• **SET EXERCISE**:
Rewrite the lines below, from the first one through the line containing "tap(270, 175)" (both included), as a numbered list. Omit blank lines and pictures.

* * * * * * *

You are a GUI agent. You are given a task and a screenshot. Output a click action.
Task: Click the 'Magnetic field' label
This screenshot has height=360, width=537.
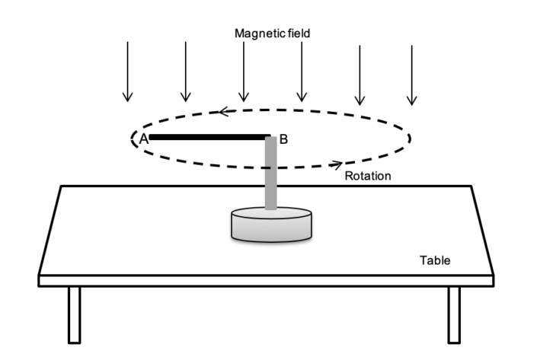tap(272, 33)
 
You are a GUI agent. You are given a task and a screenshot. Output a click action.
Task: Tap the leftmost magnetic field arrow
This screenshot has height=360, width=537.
tap(128, 72)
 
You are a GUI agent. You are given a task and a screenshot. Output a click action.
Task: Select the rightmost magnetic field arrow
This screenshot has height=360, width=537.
tap(411, 75)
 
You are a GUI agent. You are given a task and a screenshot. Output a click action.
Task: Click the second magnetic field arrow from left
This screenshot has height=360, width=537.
tap(185, 72)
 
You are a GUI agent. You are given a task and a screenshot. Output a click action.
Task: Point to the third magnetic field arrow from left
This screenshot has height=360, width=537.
tap(243, 72)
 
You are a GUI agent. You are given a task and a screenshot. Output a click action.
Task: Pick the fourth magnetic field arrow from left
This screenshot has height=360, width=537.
tap(302, 72)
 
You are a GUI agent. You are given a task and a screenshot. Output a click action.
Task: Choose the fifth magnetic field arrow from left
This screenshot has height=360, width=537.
tap(360, 75)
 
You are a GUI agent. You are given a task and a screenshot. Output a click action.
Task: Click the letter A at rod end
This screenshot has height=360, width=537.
tap(142, 139)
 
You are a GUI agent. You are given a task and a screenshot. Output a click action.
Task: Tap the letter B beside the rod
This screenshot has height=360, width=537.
tap(283, 139)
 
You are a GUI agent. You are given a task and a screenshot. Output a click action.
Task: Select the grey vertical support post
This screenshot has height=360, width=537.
tap(270, 175)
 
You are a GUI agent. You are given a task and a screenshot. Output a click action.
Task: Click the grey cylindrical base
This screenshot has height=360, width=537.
tap(272, 226)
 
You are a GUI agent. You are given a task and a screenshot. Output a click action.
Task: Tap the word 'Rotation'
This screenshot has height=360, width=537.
tap(368, 176)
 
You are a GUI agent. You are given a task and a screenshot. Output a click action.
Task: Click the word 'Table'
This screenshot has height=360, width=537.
tap(435, 260)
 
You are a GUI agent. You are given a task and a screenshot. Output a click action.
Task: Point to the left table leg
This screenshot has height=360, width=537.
tap(74, 314)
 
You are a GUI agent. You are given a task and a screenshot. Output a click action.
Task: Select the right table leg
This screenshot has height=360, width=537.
tap(454, 314)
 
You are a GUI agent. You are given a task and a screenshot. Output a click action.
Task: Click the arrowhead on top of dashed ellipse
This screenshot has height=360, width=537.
tap(224, 112)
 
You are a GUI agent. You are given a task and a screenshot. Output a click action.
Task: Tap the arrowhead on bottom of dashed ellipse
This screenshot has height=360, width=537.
tap(336, 163)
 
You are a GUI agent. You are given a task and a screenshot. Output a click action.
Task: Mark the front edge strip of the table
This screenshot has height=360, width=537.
tap(267, 280)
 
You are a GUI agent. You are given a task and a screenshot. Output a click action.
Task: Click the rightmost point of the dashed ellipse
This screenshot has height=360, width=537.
tap(411, 138)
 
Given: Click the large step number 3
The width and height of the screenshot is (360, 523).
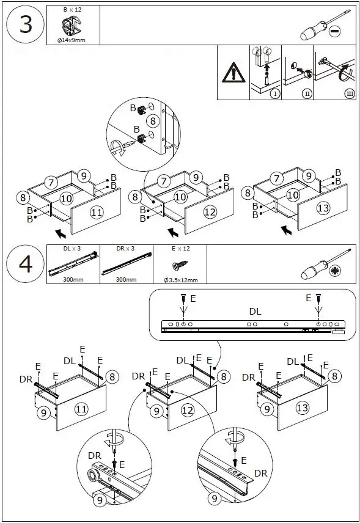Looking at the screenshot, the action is coord(26,24).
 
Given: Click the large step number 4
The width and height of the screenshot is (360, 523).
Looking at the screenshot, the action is coord(26,264).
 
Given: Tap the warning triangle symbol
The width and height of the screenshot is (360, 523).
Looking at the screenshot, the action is coord(233,72).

* * * * * * *

• **REPLY**:
1. You are a GUI agent. You are given a task and a screenshot. Output a click action.
2. Task: Click the 'Magnetic field' label
3. This screenshot has height=360, width=537.
4. tap(272, 33)
5. You are a GUI agent. You are given a task and a screenshot. Output a click action.
6. Task: Tap the leftmost magnetic field arrow
7. This screenshot has height=360, width=537.
8. tap(128, 72)
9. You are a GUI agent. You are given a task and a screenshot. Output a click action.
10. Task: Select the rightmost magnetic field arrow
11. This screenshot has height=360, width=537.
12. tap(411, 75)
13. You are a GUI agent. You are given a task and a screenshot. Output a click action.
14. Task: Click the second magnetic field arrow from left
15. This screenshot has height=360, width=537.
16. tap(185, 72)
17. You are a GUI agent. You are given a task and a screenshot. Output a click action.
18. Task: Point to the third magnetic field arrow from left
19. This screenshot has height=360, width=537.
20. tap(243, 72)
21. You are a GUI agent. You are given a task and a screenshot. Output a click action.
22. Task: Pick the fourth magnetic field arrow from left
23. This screenshot has height=360, width=537.
24. tap(302, 72)
25. You are a GUI agent. You are given a task and a screenshot. Output a click action.
26. Task: Choose the fifth magnetic field arrow from left
27. This screenshot has height=360, width=537.
28. tap(360, 75)
29. You are a GUI agent. You are given a task and a screenshot. Output a click action.
30. Task: Click the letter A at rod end
31. This screenshot has height=360, width=537.
32. tap(142, 139)
33. You are a GUI agent. You are given a task and a screenshot. Output a click action.
34. Task: Tap the letter B beside the rod
35. This screenshot has height=360, width=537.
36. tap(283, 139)
37. You are a GUI agent. You are given a task and a screenshot. Output a click action.
38. Task: Select the grey vertical support post
39. This screenshot has height=360, width=537.
40. tap(270, 175)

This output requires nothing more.